=== DATA TO EXAMINE ===

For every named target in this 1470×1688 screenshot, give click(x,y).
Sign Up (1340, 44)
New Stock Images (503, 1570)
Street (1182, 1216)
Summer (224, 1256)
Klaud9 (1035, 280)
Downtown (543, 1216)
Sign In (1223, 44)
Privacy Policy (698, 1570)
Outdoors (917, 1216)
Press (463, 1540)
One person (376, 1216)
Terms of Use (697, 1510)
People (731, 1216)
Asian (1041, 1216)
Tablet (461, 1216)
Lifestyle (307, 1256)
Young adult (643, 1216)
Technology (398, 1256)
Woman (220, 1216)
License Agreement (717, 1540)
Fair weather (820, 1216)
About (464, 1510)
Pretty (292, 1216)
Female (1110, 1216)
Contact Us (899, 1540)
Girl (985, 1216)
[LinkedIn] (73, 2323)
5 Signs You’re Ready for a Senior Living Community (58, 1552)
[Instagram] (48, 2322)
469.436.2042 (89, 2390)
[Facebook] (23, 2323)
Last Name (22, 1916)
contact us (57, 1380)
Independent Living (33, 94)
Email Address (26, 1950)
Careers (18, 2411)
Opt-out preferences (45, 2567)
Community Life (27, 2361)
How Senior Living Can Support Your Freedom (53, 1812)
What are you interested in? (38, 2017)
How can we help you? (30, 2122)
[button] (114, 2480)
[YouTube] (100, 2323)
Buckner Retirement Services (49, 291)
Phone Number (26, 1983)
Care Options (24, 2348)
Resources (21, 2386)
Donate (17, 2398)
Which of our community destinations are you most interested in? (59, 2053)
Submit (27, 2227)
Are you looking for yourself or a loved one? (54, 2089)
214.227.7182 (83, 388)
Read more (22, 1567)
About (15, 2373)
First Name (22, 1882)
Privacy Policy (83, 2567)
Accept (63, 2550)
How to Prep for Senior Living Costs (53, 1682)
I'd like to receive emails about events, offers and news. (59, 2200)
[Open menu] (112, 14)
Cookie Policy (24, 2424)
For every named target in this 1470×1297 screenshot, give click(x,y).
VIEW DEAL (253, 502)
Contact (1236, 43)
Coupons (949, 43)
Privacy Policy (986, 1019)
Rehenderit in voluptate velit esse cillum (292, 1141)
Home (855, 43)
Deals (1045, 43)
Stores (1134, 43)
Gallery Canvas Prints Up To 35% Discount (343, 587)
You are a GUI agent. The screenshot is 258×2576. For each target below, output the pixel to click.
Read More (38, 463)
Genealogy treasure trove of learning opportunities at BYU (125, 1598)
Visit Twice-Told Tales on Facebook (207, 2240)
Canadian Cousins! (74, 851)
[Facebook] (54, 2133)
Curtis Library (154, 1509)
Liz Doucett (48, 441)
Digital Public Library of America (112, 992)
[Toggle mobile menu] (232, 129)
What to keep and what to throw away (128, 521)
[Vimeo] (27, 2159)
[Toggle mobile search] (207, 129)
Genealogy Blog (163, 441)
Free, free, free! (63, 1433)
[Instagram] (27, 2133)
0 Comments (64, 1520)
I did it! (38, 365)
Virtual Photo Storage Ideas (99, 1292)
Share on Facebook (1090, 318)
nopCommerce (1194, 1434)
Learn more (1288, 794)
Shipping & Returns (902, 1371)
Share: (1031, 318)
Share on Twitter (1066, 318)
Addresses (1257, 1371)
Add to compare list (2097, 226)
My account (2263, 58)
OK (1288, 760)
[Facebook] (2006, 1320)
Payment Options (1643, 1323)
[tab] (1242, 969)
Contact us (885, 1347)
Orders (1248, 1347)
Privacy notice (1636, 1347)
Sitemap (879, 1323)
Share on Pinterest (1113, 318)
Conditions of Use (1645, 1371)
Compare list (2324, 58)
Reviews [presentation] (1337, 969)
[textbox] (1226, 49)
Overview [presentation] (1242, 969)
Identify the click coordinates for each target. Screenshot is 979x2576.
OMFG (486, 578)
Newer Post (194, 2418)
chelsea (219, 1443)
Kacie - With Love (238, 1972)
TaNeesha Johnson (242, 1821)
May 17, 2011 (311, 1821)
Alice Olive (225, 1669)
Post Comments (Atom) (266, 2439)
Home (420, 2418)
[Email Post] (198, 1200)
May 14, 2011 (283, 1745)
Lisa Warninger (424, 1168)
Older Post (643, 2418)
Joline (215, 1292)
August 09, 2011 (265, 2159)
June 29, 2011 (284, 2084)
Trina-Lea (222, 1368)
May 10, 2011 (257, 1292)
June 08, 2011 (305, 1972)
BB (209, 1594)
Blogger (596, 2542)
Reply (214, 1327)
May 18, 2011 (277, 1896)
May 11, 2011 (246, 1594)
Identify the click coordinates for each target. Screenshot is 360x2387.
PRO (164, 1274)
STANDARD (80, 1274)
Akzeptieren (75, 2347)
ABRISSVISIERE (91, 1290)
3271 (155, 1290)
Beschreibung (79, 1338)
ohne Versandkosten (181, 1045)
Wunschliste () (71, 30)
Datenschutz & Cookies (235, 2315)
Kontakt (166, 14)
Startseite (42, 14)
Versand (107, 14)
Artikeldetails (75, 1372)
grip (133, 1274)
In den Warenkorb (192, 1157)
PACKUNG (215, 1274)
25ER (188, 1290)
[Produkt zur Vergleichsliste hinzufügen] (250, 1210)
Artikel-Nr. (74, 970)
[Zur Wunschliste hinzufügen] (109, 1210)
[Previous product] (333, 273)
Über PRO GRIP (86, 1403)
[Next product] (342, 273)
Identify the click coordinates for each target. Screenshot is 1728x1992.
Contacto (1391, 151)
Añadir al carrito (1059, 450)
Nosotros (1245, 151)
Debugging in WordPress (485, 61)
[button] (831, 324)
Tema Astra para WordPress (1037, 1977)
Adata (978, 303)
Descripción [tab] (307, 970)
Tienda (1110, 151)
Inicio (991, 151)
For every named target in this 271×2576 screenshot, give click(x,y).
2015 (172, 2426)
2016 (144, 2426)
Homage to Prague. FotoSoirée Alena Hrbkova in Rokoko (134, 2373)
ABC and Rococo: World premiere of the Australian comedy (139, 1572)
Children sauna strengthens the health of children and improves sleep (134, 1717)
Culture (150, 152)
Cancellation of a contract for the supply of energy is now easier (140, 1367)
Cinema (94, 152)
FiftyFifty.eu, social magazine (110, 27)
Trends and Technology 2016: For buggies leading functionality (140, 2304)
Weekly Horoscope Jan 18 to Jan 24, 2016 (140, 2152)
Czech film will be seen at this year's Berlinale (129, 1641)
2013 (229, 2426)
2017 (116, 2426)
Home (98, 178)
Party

===

**EXERCISE BRIEF**
Take the entries above and return only the lines from the one with "About (15, 2373)" to the one with "Privacy Policy (986, 1019)", both included, unchanged.

**EXPECTED ANSWER**
About (15, 2373)
First Name (22, 1882)
Privacy Policy (83, 2567)
Accept (63, 2550)
How to Prep for Senior Living Costs (53, 1682)
I'd like to receive emails about events, offers and news. (59, 2200)
[Open menu] (112, 14)
Cookie Policy (24, 2424)
For every named target in this 1470×1297 screenshot, give click(x,y).
VIEW DEAL (253, 502)
Contact (1236, 43)
Coupons (949, 43)
Privacy Policy (986, 1019)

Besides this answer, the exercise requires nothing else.